* [Given instruction]: Render the following material as a two-column CSV with the columns instruction and answer: one row per entry, each field enclosed in double quotes and any line breaks replaced with spaces. Begin at the line that contains "Click the page's vertical scrollbar thumb" and stop after the line that contains "Screen dimensions: 806x1024 point(177,74)". Leave the pictures out of the output.
:: Data for processing ::
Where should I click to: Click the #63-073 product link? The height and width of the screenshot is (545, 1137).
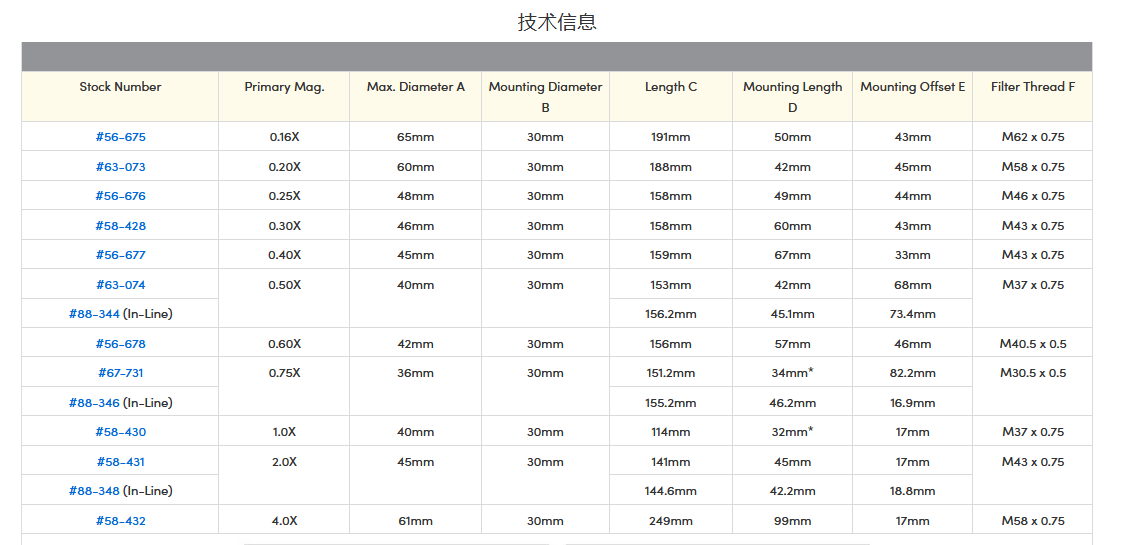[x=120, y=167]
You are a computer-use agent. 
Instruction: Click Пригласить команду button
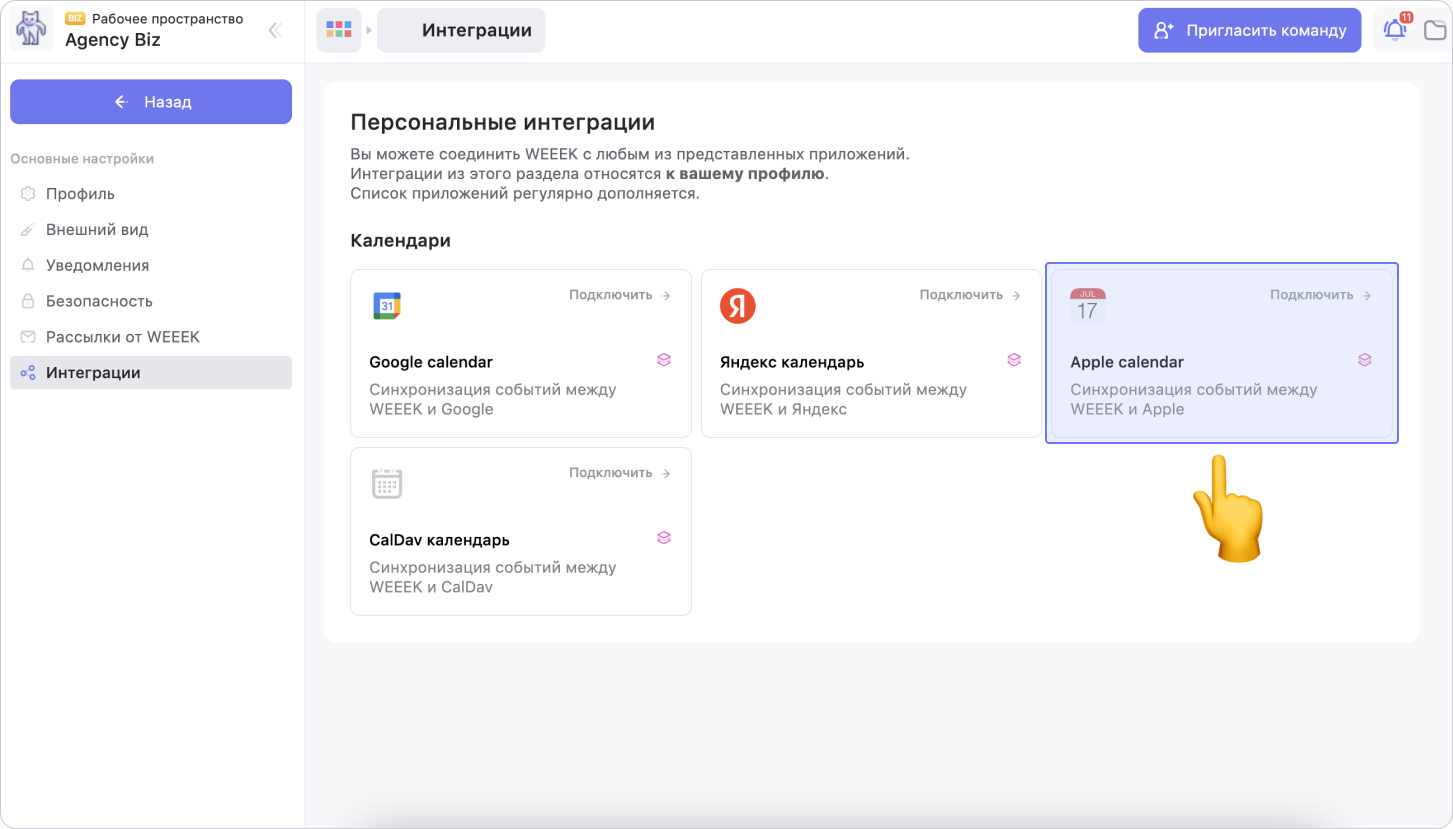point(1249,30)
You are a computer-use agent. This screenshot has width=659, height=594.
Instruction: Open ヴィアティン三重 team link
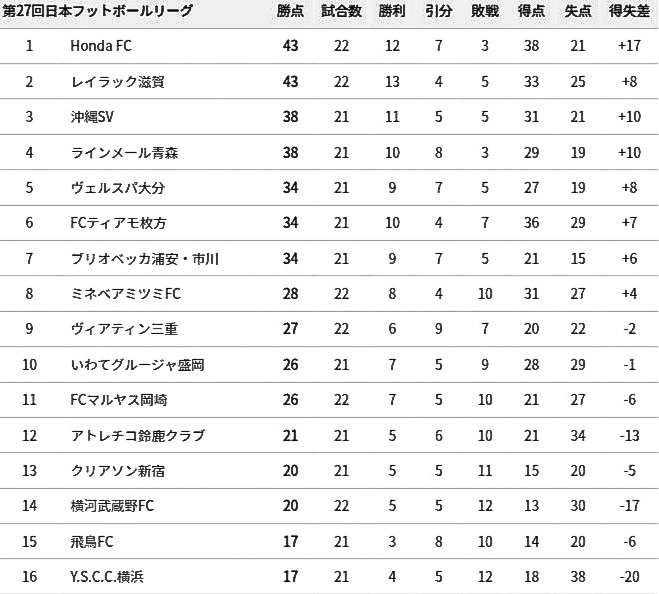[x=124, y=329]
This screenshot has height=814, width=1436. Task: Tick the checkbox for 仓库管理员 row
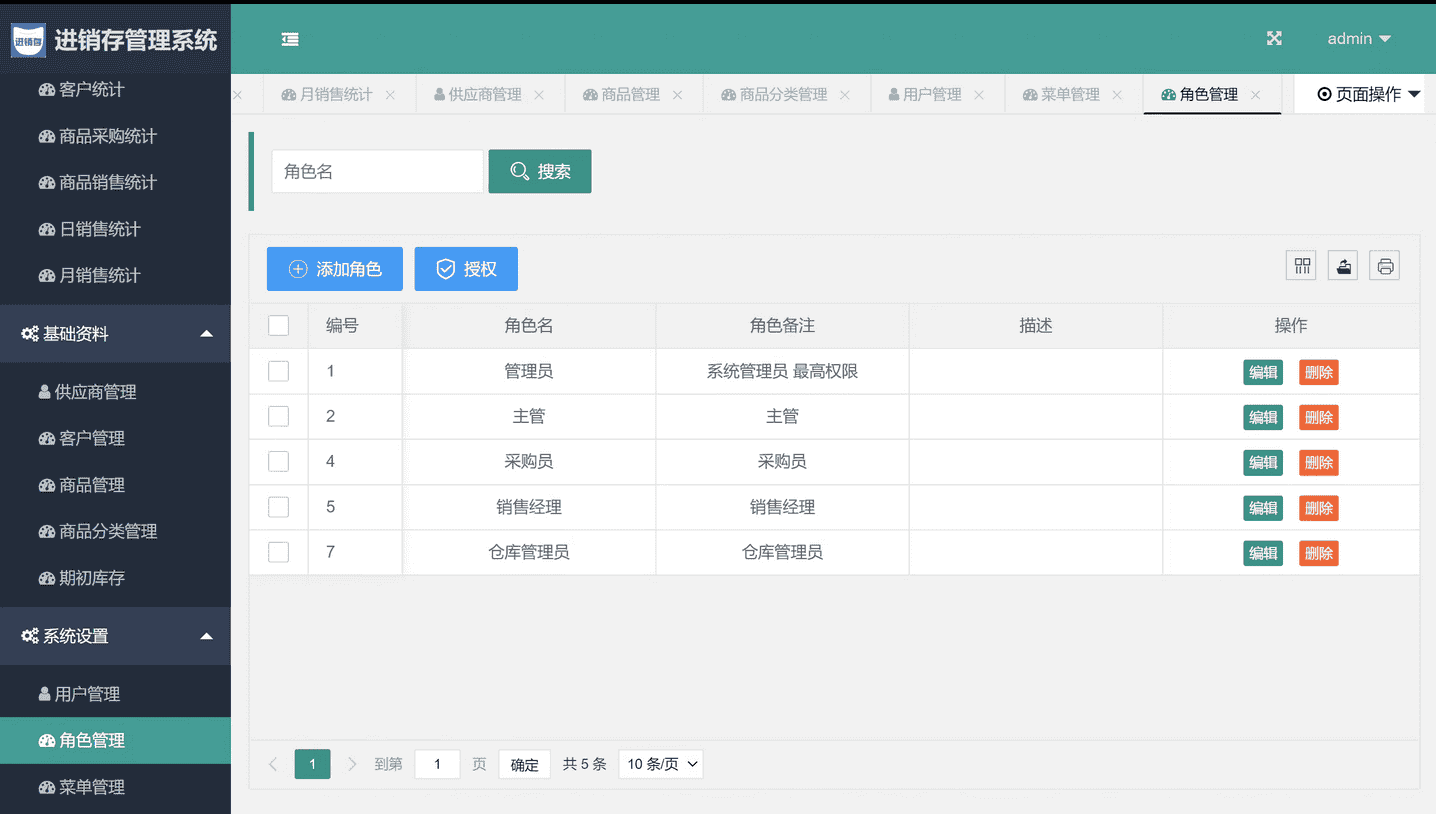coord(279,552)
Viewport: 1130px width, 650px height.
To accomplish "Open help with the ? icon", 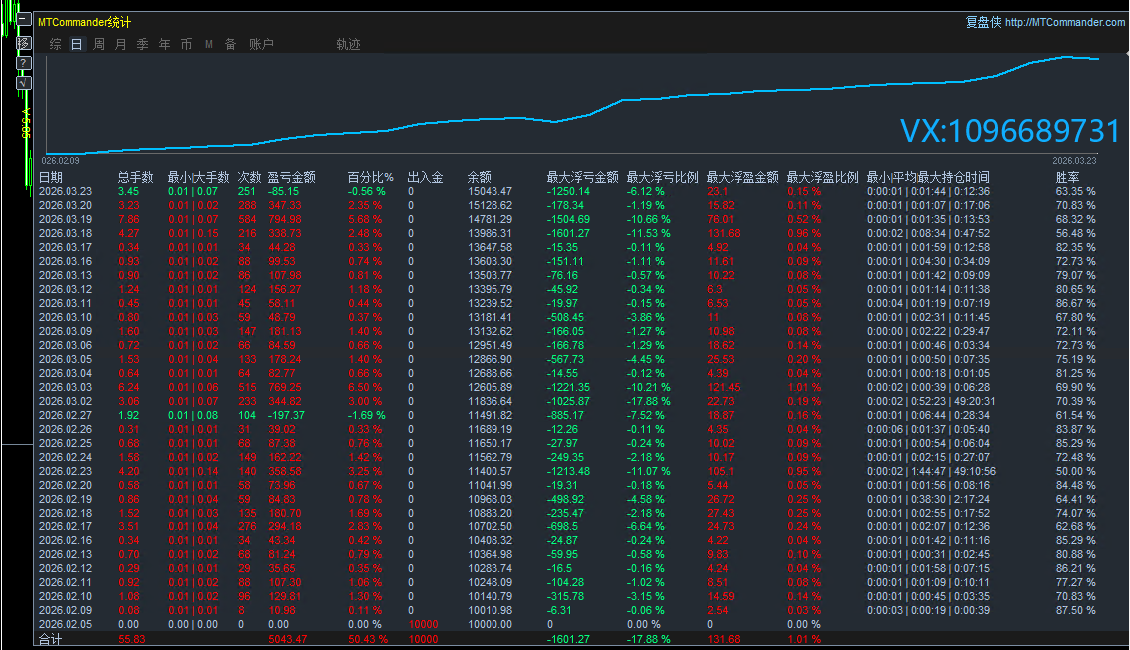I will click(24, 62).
:::
:: Data for processing ::
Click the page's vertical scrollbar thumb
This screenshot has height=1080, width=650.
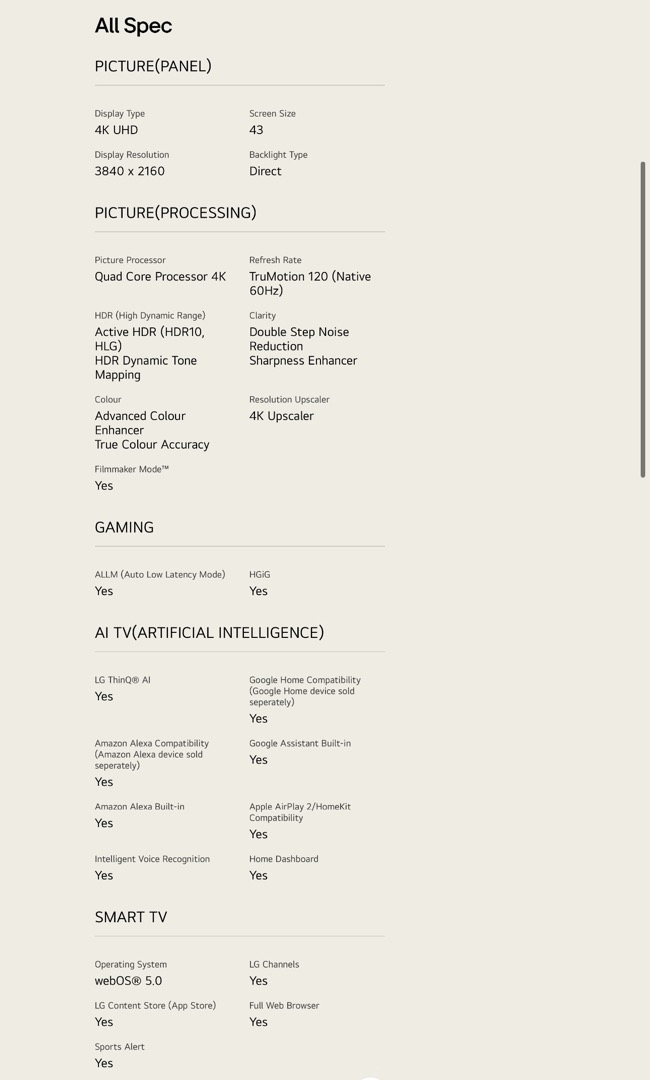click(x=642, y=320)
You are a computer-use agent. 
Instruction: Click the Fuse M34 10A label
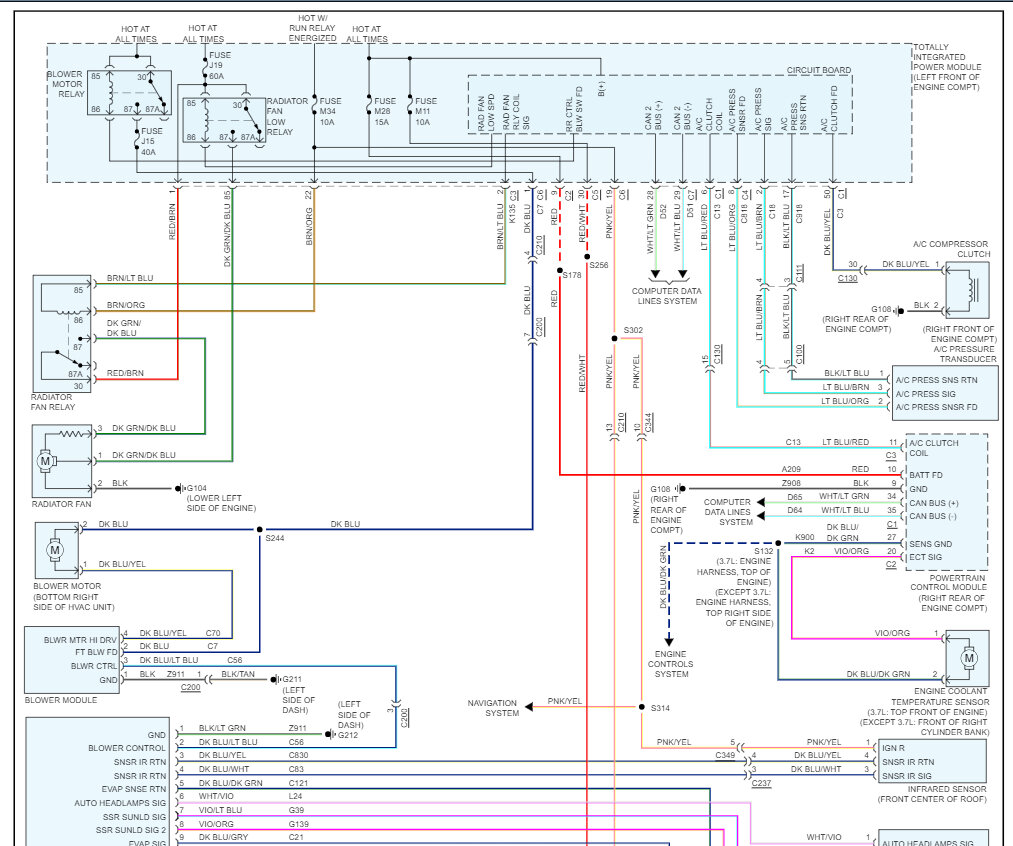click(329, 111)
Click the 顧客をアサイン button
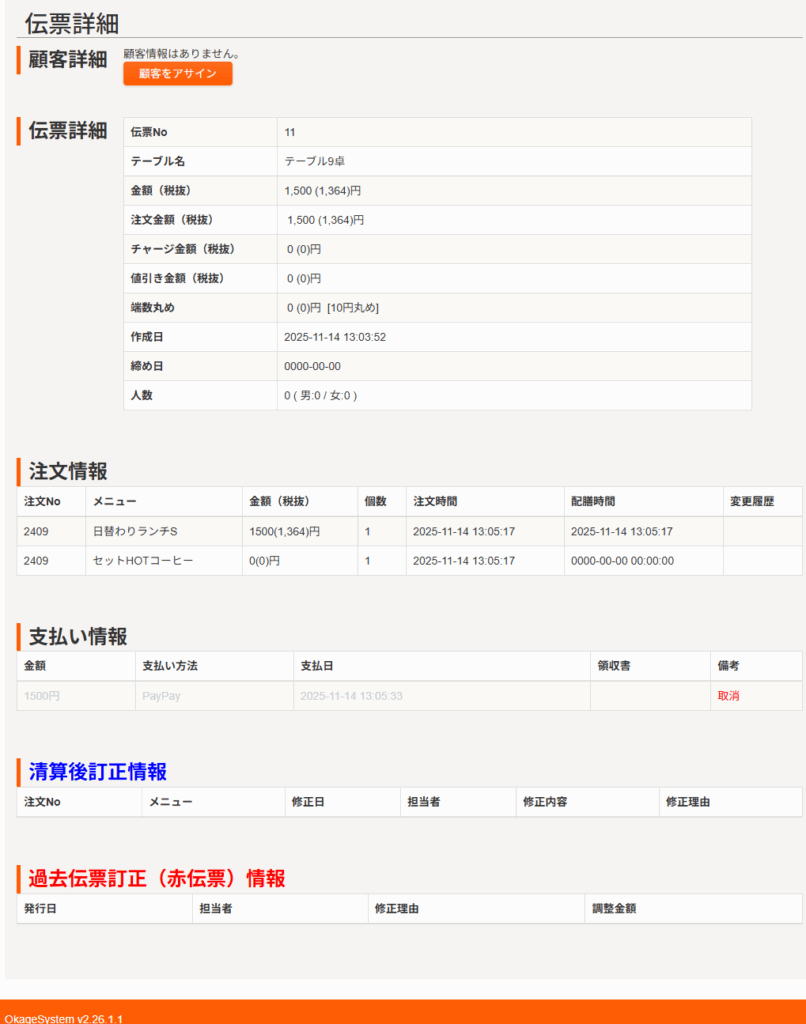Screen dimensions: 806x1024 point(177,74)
:::
* [The output]:
instruction,answer
"Click the page's vertical scrollbar thumb This screenshot has height=1080, width=650.","click(x=642, y=320)"
"You are a computer-use agent. Instruction: Click the Fuse M34 10A label","click(329, 111)"
"Click the 顧客をアサイン button","Screen dimensions: 806x1024 point(177,74)"